Neutrophil oxidants, in particular hypochlorous acid (HOCl), can cause injury to healthy tissues at sites of inflammation. Some of this injury may be caused by oxidant-induced mobilization of metals. We examined the ability of HOCl to mobilize Zn²⁺ in target tissues. Arterial endothelial cell cultures and heart tissue sections were incubated for 90 s in buffered saline, pH 7.3, containing a suspension of N-(6-methoxy-8-quinolyl)-p-toluenesulfonamide (100 nmol/mL), a Zn²⁺-specific fluorescent chelator, and were subsequently exposed to 200 μM HOCl for 5 min.

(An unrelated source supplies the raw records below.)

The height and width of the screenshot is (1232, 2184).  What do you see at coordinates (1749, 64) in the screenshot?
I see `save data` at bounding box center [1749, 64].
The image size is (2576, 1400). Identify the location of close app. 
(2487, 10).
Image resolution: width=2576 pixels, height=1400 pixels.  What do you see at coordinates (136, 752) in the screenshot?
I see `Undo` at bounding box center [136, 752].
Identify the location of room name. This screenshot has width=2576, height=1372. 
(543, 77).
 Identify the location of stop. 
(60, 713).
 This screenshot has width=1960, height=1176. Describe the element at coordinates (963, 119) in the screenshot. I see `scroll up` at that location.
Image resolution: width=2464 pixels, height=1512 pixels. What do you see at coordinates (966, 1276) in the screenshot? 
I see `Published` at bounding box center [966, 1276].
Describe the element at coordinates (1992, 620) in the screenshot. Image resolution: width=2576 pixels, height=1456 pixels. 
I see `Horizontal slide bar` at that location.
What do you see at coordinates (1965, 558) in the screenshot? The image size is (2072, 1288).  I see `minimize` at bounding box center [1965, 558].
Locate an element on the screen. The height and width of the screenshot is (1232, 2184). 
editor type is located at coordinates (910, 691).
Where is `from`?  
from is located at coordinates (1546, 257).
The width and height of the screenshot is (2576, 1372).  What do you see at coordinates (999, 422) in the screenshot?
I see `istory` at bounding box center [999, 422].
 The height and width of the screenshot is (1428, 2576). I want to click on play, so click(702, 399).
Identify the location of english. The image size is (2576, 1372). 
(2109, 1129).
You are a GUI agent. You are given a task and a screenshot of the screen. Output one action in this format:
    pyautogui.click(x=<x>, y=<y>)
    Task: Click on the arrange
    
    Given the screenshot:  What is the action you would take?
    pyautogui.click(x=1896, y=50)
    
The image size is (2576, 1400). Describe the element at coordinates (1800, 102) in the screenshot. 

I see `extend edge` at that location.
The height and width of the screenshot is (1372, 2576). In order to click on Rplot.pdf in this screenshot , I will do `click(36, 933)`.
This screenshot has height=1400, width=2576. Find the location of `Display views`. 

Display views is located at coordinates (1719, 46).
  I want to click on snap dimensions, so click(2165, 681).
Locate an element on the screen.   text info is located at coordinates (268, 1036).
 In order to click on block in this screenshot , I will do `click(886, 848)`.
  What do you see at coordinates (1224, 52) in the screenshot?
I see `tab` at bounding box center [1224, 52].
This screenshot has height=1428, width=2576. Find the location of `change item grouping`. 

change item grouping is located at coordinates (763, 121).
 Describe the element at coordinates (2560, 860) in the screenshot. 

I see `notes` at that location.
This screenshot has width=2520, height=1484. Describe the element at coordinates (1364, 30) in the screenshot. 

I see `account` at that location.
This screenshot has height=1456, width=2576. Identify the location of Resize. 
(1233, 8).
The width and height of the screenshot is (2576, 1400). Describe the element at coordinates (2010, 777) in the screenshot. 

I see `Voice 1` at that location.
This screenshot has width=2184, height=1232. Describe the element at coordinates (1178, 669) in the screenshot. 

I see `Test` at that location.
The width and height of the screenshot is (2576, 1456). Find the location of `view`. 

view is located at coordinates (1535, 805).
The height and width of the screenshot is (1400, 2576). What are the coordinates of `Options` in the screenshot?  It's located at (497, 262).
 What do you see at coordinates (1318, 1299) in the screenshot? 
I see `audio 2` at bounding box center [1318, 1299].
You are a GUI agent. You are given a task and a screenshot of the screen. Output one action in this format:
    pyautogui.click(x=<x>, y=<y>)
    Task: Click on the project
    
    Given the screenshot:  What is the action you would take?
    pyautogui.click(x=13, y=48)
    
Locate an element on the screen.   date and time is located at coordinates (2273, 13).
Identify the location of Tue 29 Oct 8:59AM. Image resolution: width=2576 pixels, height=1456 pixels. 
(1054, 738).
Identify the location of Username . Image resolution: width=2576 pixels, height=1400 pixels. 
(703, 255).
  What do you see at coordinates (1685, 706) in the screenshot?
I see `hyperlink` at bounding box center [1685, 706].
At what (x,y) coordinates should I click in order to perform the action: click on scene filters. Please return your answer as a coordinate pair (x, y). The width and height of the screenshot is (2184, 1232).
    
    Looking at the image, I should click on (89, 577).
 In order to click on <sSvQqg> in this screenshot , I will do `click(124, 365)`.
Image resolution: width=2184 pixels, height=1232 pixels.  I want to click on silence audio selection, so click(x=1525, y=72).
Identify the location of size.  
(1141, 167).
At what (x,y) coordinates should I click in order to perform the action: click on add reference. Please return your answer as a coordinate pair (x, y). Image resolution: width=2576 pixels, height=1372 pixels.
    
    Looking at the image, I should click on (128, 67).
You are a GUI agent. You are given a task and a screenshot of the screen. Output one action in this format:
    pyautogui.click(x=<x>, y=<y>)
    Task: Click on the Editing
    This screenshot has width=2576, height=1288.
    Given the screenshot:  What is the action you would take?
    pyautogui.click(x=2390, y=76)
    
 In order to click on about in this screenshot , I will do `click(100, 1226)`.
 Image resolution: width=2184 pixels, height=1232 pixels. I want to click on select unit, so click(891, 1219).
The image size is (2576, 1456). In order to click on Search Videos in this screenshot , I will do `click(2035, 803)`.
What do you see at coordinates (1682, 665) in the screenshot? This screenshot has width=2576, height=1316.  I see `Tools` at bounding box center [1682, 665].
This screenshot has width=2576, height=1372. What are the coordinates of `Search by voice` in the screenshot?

The cellular fluorescence was analyzed histologically and showed a marked increase in intensity after HOCl treatment, which was indicative of an increase in cellular free Zn²⁺ concentration. Incubation of HOCl-treated tissues with dithiothreitol, a membrane-permeable metal chelator, caused a sharp decline in cellular fluorescence. This study shows for the first time that HOCl can mobilize cellular Zn²⁺. In view of the multiple cellular roles played by Zn²⁺, its mobilization by oxidants at sites of inflammation may contribute to the observed injury. The ability of dithiothreitol to chelate the mobilized Zn²⁺ suggests that it may be able to reverse Zn²⁺-mediated injury.Key words: hypochlorous acid, zinc mobilization, dithiothreitol, neutrophil oxidants, N-(6-methoxy-8-quinolyl)-p-toluene-sulfonamide.